Operator: At this time, this concludes our question-and-answer session. I'd now like to turn the call back over to Mr. Roberts for his closing remarks.

Gregory Roberts: Thank you, Kelly. I'd like to thank all of our shareholders for joining -- that joined our call today. Thank you for your interest and continued support. I'd also like to thank all of our employees for their dedication and commitment to A-Mark's continued success. We look forward to keeping you apprised of A-Mark's progress. Thank you.

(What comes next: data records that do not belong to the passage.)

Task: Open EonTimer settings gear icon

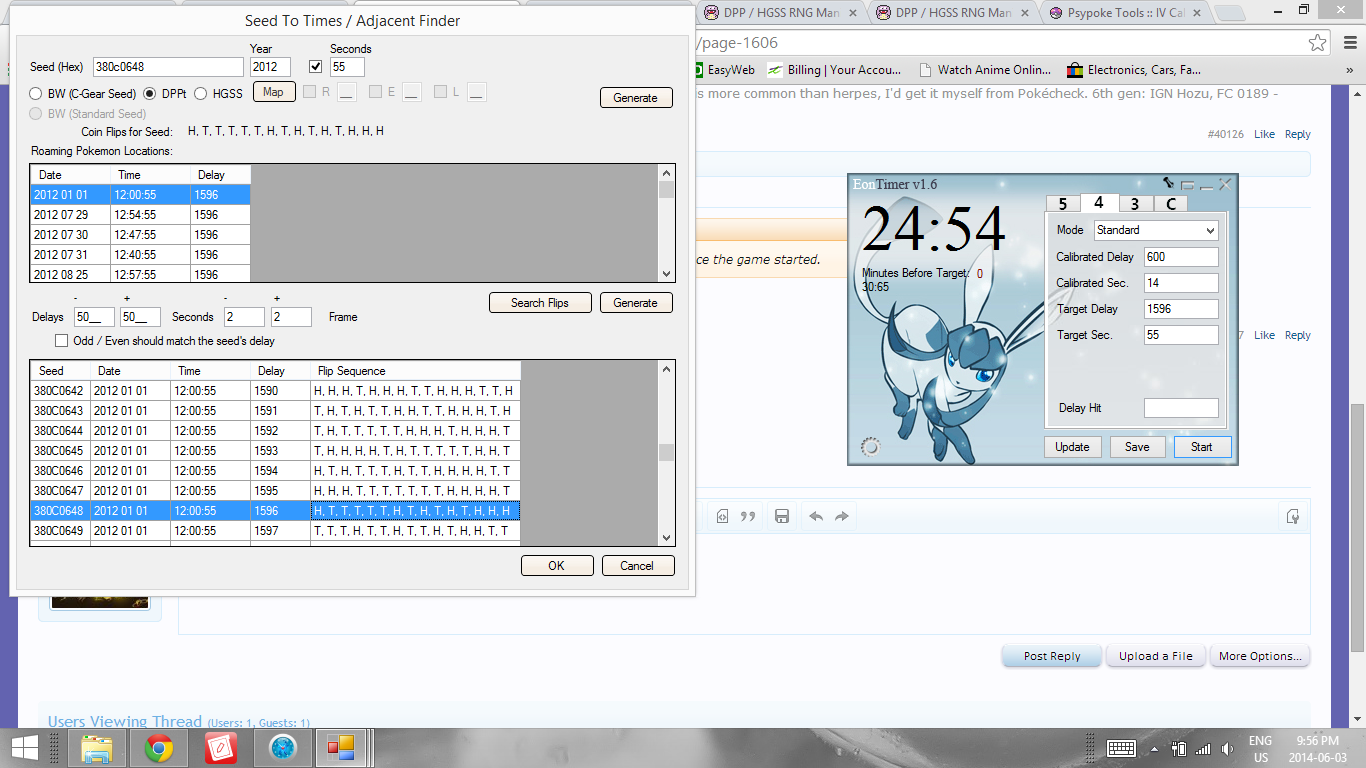Action: pos(871,447)
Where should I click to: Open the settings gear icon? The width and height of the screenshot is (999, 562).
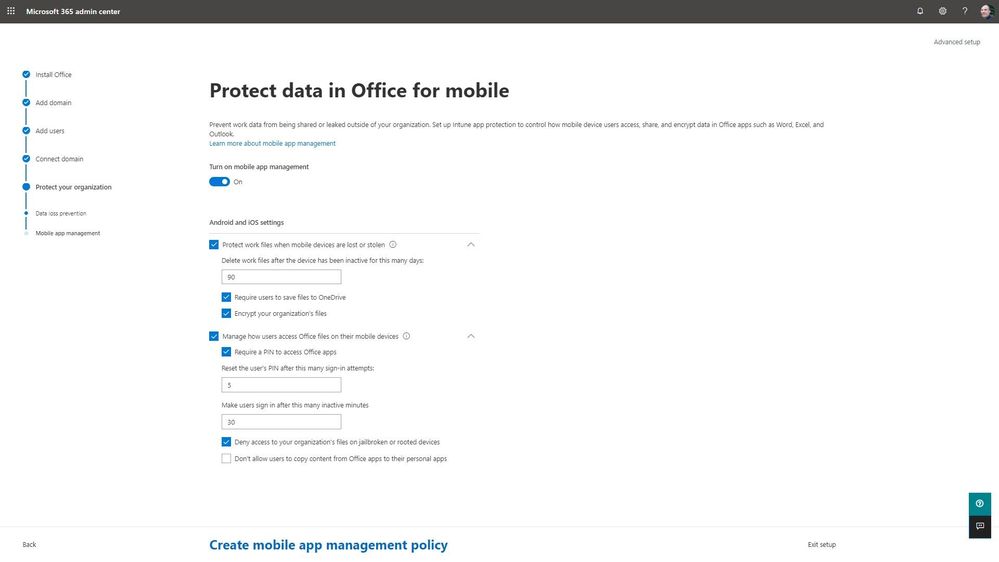click(942, 11)
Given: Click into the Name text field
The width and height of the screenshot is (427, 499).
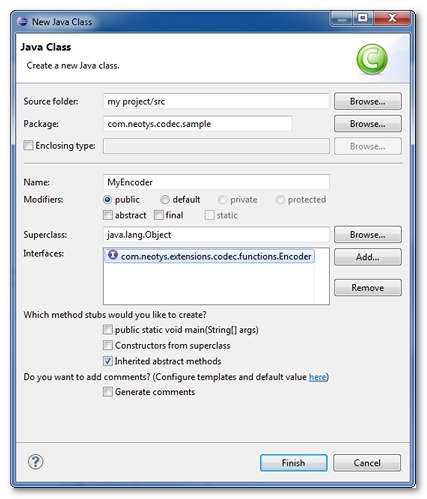Looking at the screenshot, I should tap(216, 182).

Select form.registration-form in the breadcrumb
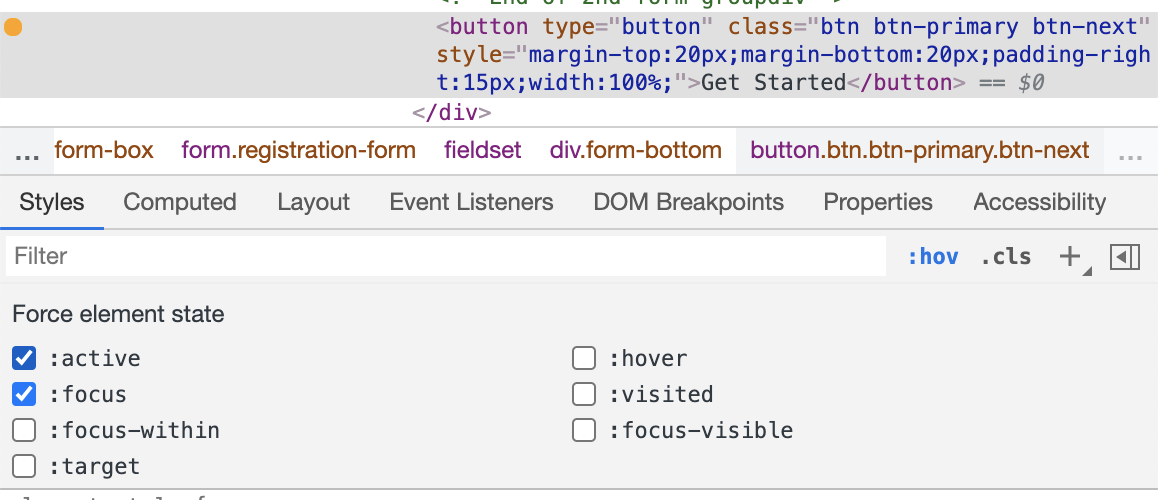[x=298, y=151]

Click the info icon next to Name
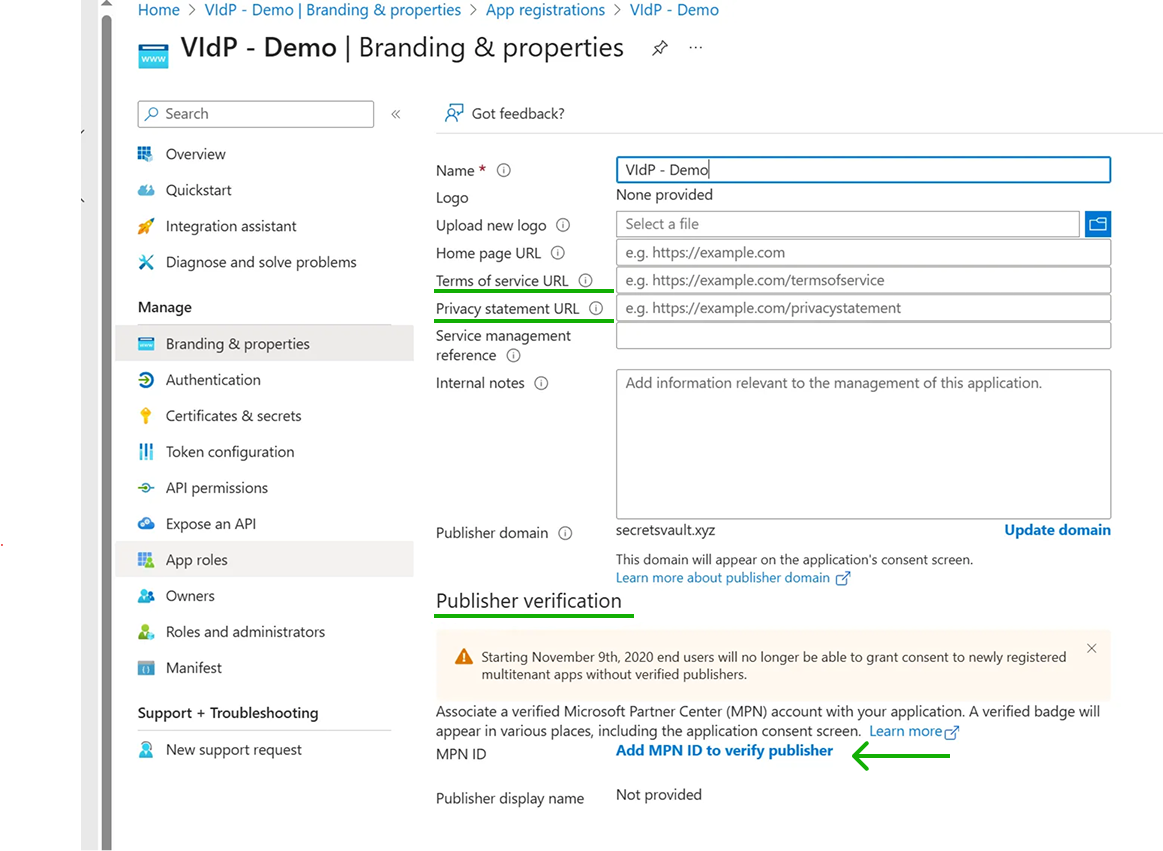click(504, 170)
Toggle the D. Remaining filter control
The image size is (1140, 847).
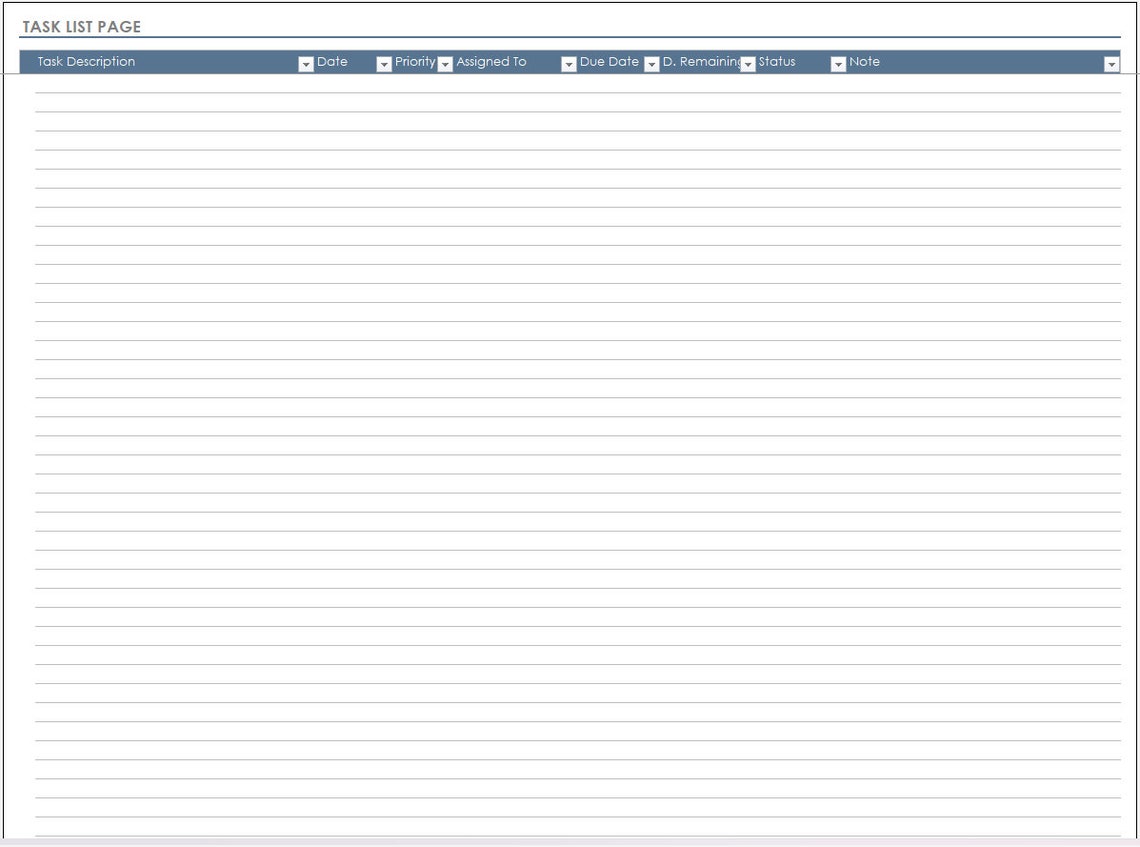click(x=748, y=62)
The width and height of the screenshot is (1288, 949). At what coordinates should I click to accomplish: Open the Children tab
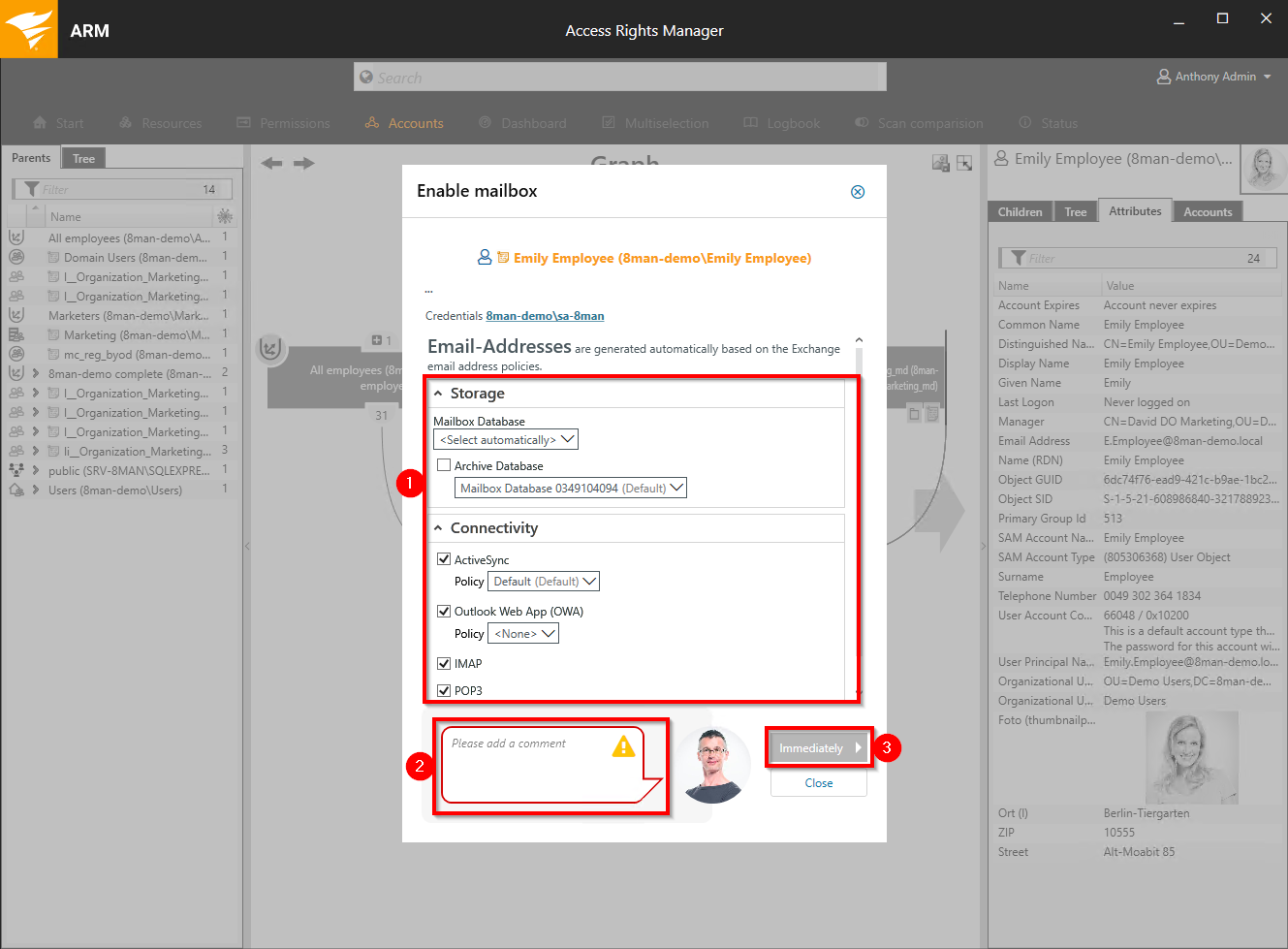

Operator: Before we conclude today's call, I would like to provide A-Mark's Safe Harbor statement that includes important cautions regarding forward-looking statements made during this call. During today's call, there were forward-looking statements made regarding future events. Statements that relate A-Mark's future plans, objectives, expectations, performance, events and the like are forward-looking statements within the meaning of the Private Securities Litigation Reform Act of 1995 and the Securities Exchange Act of 1934. Future events, risks and uncertainties individually or in aggregate could cause actual results to differ materially from those expressed or implied in these statements. Factors that could cause actual results to differ include the following: the failure to execute the company's growth strategy as planned; greater-than-anticipated costs incurred to execute the strategy; changes in the current domestic and international political climate; increased competition for A-Mark's higher-margin services which could depress pricing; the failure of the company's business model to respond to changes in the market environment as anticipated; general risk of doing business in the commodity markets and other business, economic, financial and governmental risks as described in the company's public filings with the Securities and Exchange Commission. The words should, believe, estimate, expect, intend, anticipate, foresee, plan and similar expressions and variations thereof identity certain of such forward-looking statements which speak only as of the dates on which they were made. Additionally, any statements related to future improved performance and estimates of revenues and earnings per share are forward-looking statements. The company undertakes no obligation to publicly update or revise any forward-looking statements. Readers are cautioned not to place undue reliance on these forward-looking statements. Finally, I would like to remind everyone that a recording of today's call will be available for replay via a link on the Investors section of the company's website. Thank you for joining us today for A-Mark's earnings call. You may now disconnect.